• **What you should do**
Quote all entries in full, exactly.

• **Records excerpted from a collection**
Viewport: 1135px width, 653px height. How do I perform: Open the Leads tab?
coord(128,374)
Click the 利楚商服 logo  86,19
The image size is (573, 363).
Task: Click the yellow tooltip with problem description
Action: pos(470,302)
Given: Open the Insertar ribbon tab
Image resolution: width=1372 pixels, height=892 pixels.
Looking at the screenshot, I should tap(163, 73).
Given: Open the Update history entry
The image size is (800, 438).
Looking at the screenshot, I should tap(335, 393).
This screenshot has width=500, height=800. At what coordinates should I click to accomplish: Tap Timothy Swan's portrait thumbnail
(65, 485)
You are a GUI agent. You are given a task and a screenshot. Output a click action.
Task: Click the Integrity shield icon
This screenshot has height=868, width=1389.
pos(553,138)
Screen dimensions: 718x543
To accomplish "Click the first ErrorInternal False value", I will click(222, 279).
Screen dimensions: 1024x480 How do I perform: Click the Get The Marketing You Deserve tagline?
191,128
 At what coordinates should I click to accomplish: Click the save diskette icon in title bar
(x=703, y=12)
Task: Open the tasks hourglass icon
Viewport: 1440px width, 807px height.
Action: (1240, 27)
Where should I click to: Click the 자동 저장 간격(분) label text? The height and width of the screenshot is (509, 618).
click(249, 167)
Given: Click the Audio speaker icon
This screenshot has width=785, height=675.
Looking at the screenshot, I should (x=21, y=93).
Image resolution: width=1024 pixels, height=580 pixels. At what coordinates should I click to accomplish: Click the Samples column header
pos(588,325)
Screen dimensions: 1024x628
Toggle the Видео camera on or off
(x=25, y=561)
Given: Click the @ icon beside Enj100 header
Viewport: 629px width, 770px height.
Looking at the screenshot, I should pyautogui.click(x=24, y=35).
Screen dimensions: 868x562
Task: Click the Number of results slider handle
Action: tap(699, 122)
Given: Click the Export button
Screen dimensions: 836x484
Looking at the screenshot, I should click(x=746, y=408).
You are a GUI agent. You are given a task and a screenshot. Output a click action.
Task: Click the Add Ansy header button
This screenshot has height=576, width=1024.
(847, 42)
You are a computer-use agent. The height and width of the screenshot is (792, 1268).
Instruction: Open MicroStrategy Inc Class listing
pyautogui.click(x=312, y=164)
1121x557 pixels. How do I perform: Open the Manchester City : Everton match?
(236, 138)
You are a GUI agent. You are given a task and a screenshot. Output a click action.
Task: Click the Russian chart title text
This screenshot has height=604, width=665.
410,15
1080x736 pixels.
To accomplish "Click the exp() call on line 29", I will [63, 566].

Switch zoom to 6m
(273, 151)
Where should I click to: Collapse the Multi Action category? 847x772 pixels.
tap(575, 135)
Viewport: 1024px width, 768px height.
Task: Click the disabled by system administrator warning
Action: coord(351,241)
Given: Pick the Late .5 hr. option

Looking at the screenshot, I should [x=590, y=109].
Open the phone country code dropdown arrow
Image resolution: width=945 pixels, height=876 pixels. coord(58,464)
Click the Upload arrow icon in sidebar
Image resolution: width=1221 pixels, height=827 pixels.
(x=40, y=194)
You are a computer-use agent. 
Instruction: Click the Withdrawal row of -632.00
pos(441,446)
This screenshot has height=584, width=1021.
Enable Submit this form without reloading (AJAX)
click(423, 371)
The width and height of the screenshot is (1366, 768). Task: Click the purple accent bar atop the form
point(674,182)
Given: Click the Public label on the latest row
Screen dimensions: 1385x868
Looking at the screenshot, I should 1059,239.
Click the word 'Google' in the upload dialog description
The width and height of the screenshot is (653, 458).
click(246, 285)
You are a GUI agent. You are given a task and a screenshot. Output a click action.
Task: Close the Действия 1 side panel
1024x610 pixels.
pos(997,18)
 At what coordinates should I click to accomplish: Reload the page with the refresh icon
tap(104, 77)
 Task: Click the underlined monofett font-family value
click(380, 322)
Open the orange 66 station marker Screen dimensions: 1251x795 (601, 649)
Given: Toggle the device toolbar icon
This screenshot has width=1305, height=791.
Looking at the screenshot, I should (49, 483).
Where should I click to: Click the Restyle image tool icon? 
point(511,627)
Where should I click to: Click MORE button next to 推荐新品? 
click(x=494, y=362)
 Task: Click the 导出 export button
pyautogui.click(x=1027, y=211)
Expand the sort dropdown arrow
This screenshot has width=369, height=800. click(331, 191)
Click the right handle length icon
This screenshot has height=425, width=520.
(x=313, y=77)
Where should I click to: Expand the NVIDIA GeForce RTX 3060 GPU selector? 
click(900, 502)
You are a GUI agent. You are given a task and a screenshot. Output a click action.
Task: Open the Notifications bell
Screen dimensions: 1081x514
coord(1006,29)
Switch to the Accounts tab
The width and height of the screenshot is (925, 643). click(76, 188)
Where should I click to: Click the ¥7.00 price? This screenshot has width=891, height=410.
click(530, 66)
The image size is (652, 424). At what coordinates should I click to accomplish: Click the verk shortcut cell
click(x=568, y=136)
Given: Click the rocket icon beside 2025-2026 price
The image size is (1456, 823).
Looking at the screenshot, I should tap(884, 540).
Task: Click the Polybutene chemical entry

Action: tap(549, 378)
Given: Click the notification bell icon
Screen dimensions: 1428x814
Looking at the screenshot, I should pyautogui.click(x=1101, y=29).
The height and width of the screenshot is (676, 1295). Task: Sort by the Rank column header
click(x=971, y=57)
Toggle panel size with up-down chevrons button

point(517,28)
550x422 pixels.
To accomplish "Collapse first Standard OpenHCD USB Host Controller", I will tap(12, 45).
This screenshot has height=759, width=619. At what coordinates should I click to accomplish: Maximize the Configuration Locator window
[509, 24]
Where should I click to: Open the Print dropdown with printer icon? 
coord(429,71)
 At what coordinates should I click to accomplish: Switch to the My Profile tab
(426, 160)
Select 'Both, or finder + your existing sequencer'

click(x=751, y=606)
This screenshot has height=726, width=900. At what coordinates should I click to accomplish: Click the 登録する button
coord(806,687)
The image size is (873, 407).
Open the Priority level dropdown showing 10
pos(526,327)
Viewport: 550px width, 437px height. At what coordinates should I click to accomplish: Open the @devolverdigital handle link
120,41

• **Answer box**
Viewport: 1135px width, 653px height. How do I perform: Open the Leads tab?
coord(128,374)
Click the 利楚商服 logo  86,19
The image size is (573, 363).
Task: Click the yellow tooltip with problem description
Action: pos(470,302)
Given: Open the Insertar ribbon tab
Image resolution: width=1372 pixels, height=892 pixels.
Looking at the screenshot, I should tap(163, 73).
Given: Open the Update history entry
The image size is (800, 438).
Looking at the screenshot, I should tap(335, 393).
This screenshot has width=500, height=800. At what coordinates should I click to accomplish: Tap Timothy Swan's portrait thumbnail
(65, 485)
You are a GUI agent. You are given a task and a screenshot. Output a click action.
Task: Click the Integrity shield icon
This screenshot has height=868, width=1389.
pos(553,138)
Screen dimensions: 718x543
To accomplish "Click the first ErrorInternal False value", I will click(222, 279).
Screen dimensions: 1024x480 How do I perform: Click the Get The Marketing You Deserve tagline?
191,128
 At what coordinates should I click to accomplish: Click the save diskette icon in title bar
(x=703, y=12)
Task: Open the tasks hourglass icon
Viewport: 1440px width, 807px height.
Action: (1240, 27)
Where should I click to: Click the 자동 저장 간격(분) label text? The height and width of the screenshot is (509, 618).
click(249, 167)
Given: Click the Audio speaker icon
This screenshot has width=785, height=675.
Looking at the screenshot, I should (x=21, y=93).
Image resolution: width=1024 pixels, height=580 pixels. At what coordinates should I click to accomplish: Click the Samples column header
pos(588,325)
Screen dimensions: 1024x628
Toggle the Видео camera on or off
(x=25, y=561)
Given: Click the @ icon beside Enj100 header
Viewport: 629px width, 770px height.
Looking at the screenshot, I should pyautogui.click(x=24, y=35).
Screen dimensions: 868x562
Task: Click the Number of results slider handle
Action: tap(699, 122)
Given: Click the Export button
Screen dimensions: 836x484
Looking at the screenshot, I should click(x=746, y=408).
You are a GUI agent. You are given a task and a screenshot. Output a click action.
Task: Click the Add Ansy header button
This screenshot has height=576, width=1024.
(847, 42)
You are a computer-use agent. The height and width of the screenshot is (792, 1268).
Instruction: Open MicroStrategy Inc Class listing
pyautogui.click(x=312, y=164)
1121x557 pixels. How do I perform: Open the Manchester City : Everton match?
(236, 138)
You are a GUI agent. You are given a task and a screenshot. Output a click action.
Task: Click the Russian chart title text
This screenshot has height=604, width=665.
410,15
1080x736 pixels.
To accomplish "Click the exp() call on line 29", I will [63, 566].

Switch zoom to 6m
(273, 151)
Where should I click to: Collapse the Multi Action category? 847x772 pixels.
tap(575, 135)
Viewport: 1024px width, 768px height.
Task: Click the disabled by system administrator warning
Action: coord(351,241)
Given: Pick the Late .5 hr. option

Looking at the screenshot, I should [x=590, y=109].
Open the phone country code dropdown arrow
Image resolution: width=945 pixels, height=876 pixels. coord(58,464)
Click the Upload arrow icon in sidebar
Image resolution: width=1221 pixels, height=827 pixels.
(x=40, y=194)
You are a computer-use agent. 
Instruction: Click the Withdrawal row of -632.00
pos(441,446)
This screenshot has height=584, width=1021.
Enable Submit this form without reloading (AJAX)
click(423, 371)
The width and height of the screenshot is (1366, 768). Task: Click the purple accent bar atop the form
point(674,182)
Given: Click the Public label on the latest row
Screen dimensions: 1385x868
Looking at the screenshot, I should 1059,239.
Click the word 'Google' in the upload dialog description
The width and height of the screenshot is (653, 458).
click(246, 285)
You are a GUI agent. You are given a task and a screenshot. Output a click action.
Task: Close the Действия 1 side panel
1024x610 pixels.
pos(997,18)
 At what coordinates should I click to accomplish: Reload the page with the refresh icon
tap(104, 77)
 Task: Click the underlined monofett font-family value
click(380, 322)
Open the orange 66 station marker Screen dimensions: 1251x795 (601, 649)
Given: Toggle the device toolbar icon
This screenshot has width=1305, height=791.
Looking at the screenshot, I should (49, 483).
Where should I click to: Click the Restyle image tool icon? 
point(511,627)
Where should I click to: Click MORE button next to 推荐新品? 
click(x=494, y=362)
 Task: Click the 导出 export button
pyautogui.click(x=1027, y=211)
Expand the sort dropdown arrow
This screenshot has width=369, height=800. click(331, 191)
Click the right handle length icon
This screenshot has height=425, width=520.
(x=313, y=77)
Where should I click to: Expand the NVIDIA GeForce RTX 3060 GPU selector? 
click(900, 502)
You are a GUI agent. You are given a task and a screenshot. Output a click action.
Task: Open the Notifications bell
Screen dimensions: 1081x514
coord(1006,29)
Switch to the Accounts tab
The width and height of the screenshot is (925, 643). click(76, 188)
Where should I click to: Click the ¥7.00 price? This screenshot has width=891, height=410.
click(530, 66)
The image size is (652, 424). At what coordinates should I click to accomplish: Click the verk shortcut cell
click(x=568, y=136)
Given: Click the rocket icon beside 2025-2026 price
The image size is (1456, 823).
Looking at the screenshot, I should tap(884, 540).
Task: Click the Polybutene chemical entry

Action: tap(549, 378)
Given: Click the notification bell icon
Screen dimensions: 1428x814
Looking at the screenshot, I should pyautogui.click(x=1101, y=29).
The height and width of the screenshot is (676, 1295). Task: Sort by the Rank column header
click(x=971, y=57)
Toggle panel size with up-down chevrons button

point(517,28)
550x422 pixels.
To accomplish "Collapse first Standard OpenHCD USB Host Controller", I will tap(12, 45).
This screenshot has height=759, width=619. At what coordinates should I click to accomplish: Maximize the Configuration Locator window
[509, 24]
Where should I click to: Open the Print dropdown with printer icon? 
coord(429,71)
 At what coordinates should I click to accomplish: Switch to the My Profile tab
(426, 160)
Select 'Both, or finder + your existing sequencer'

click(x=751, y=606)
This screenshot has height=726, width=900. At what coordinates should I click to accomplish: Click the 登録する button
coord(806,687)
The image size is (873, 407).
Open the Priority level dropdown showing 10
pos(526,327)
Viewport: 550px width, 437px height. At what coordinates should I click to accomplish: Open the @devolverdigital handle link
120,41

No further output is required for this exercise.